### Set task
In the thread on retiring to Spain, how many times does Stravinsky say the couple have been there? Please answer briefly.

### Excerpted passage
* begin *

# retire to spain



## mal45 (Nov 6, 2009)

hi my name is marian my husband is jerry

we are retiring to spain in one year time and would like to hear froom eny one living in pinoso or encebras wont to no if it is the right place for us have been out to pinoso in may 210 and loved it i am a christian and would like to no where there is a church i no of the vinyard and would like to hear froom eny body how has been ther so i can make friends. i am a very social person and we booth wont to meet people.
marian gerry


----------



## dunmovin (Dec 19, 2008)

mal45 said:


> hi my name is marian my husband is jerry
> 
> we are retiring to spain in one year time and would like to hear froom eny one living in pinoso or encebras wont to no if it is the right place for us have been out to pinoso in may 210 and loved it i am a christian and would like to no where there is a church i no of the vinyard and would like to hear froom eny body how has been ther so i can make friends. i am a very social person and we booth wont to meet people.
> marian gerry


Without doubting your honesty, nor your education, nor typing skill....( everyone here knows I have a PhD intYpiNg errors) Asides that,you rchoice of location in this country is down to personal choice. 

there are many churches, all over the place(whichever place you choose)


Just don't...please don't, decide to come here on the basis of a 14day hol in 2010, where it was nice.... before you done the research of what living here involves. For 1st time expatsit can be a dream, but it so easily turns into a nightmare. be wary


----------



## Stravinsky (Aug 12, 2007)

dunmovin said:


> Without doubting your honesty, nor your education, nor typing skill....( everyone here knows I have a PhD intYpiNg errors) Asides that,you rchoice of location in this country is down to personal choice.
> 
> there are many churches, all over the place(whichever place you choose)
> 
> ...


According to past posts they have been there three tiimes


----------



## jojo (Sep 20, 2007)

mal45 said:


> hi my name is marian my husband is jerry
> 
> we are retiring to spain in one year time and would like to hear froom eny one living in pinoso or encebras wont to no if it is the right place for us have been out to pinoso in may 210 and loved it i am a christian and would like to no where there is a church i no of the vinyard and would like to hear froom eny body how has been ther so i can make friends. i am a very social person and we booth wont to meet people.
> marian gerry



You need to come over for a few visits. That way you can learn about the area, find the church, the bar, the shops and meet some of the people and make friends that way. 

Jo xxx


----------



## djfwells (Sep 28, 2009)

Another consideration you may need to think about - and one that I know is important to many retirees moving here to Spain is Healthcare.
Although your say you are retired, you don't say if you are entitled to Free State Healthcare here in Spain or not. Please do not automatically assume that this will be handed to you on a plate upon arrival. IF you are eligible for state healthcare there are certain procedures that you must follow, and this is something that catches a ew people on the hop. Please look into this and familiarise yourself with the process before you arrive here.


----------

* end *

### Provided material
* begin *

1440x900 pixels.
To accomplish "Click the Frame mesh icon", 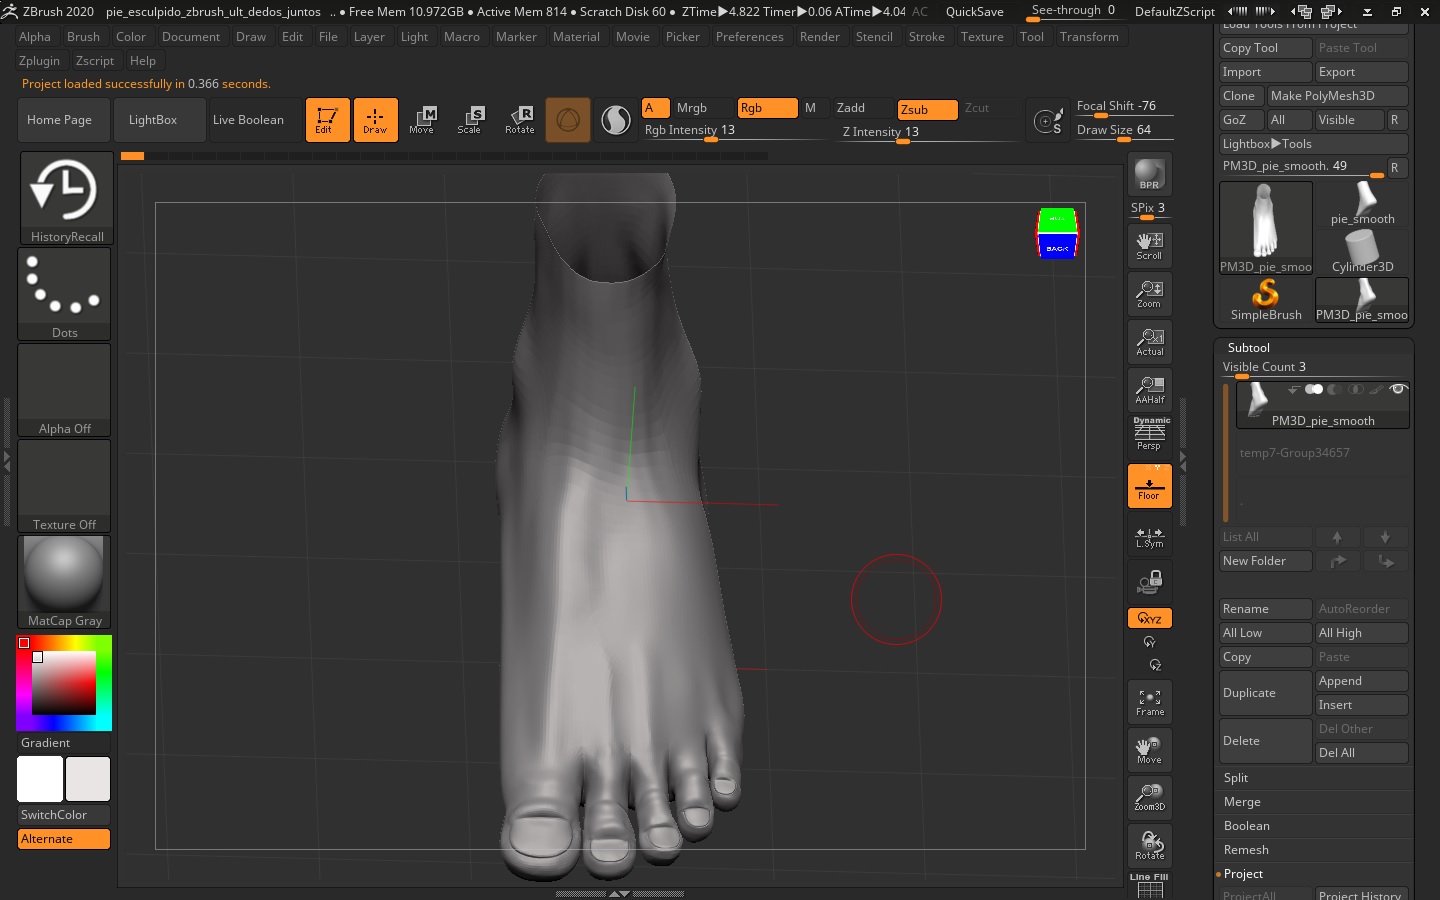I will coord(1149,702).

* end *
* begin *

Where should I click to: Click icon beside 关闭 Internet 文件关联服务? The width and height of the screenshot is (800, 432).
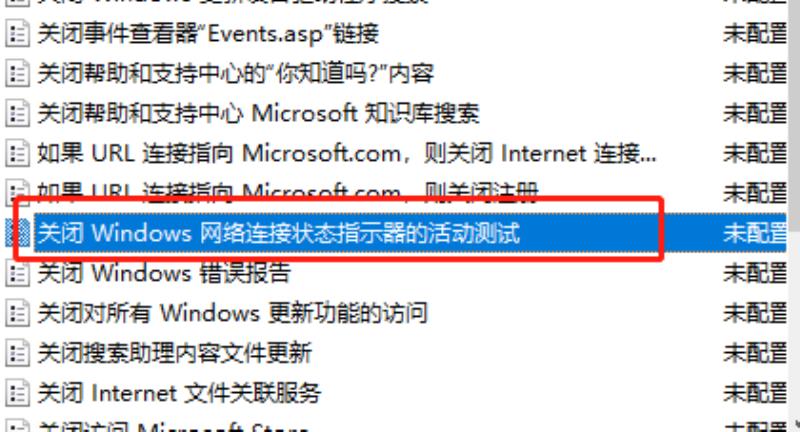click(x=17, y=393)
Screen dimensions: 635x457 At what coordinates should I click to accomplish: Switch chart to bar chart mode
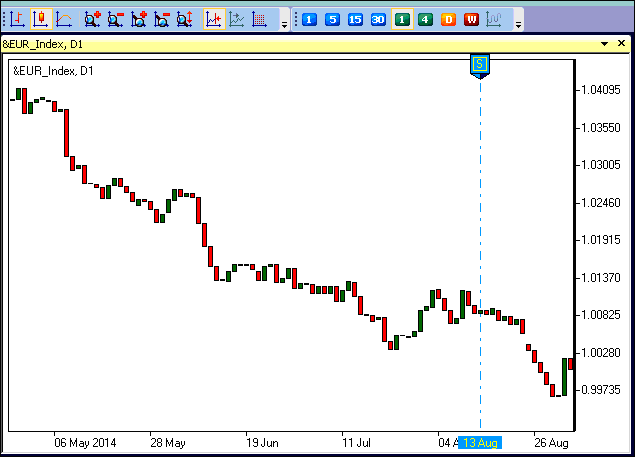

* end *
* begin *

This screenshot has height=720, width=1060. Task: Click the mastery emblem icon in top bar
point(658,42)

* end *

### Written response
Three times.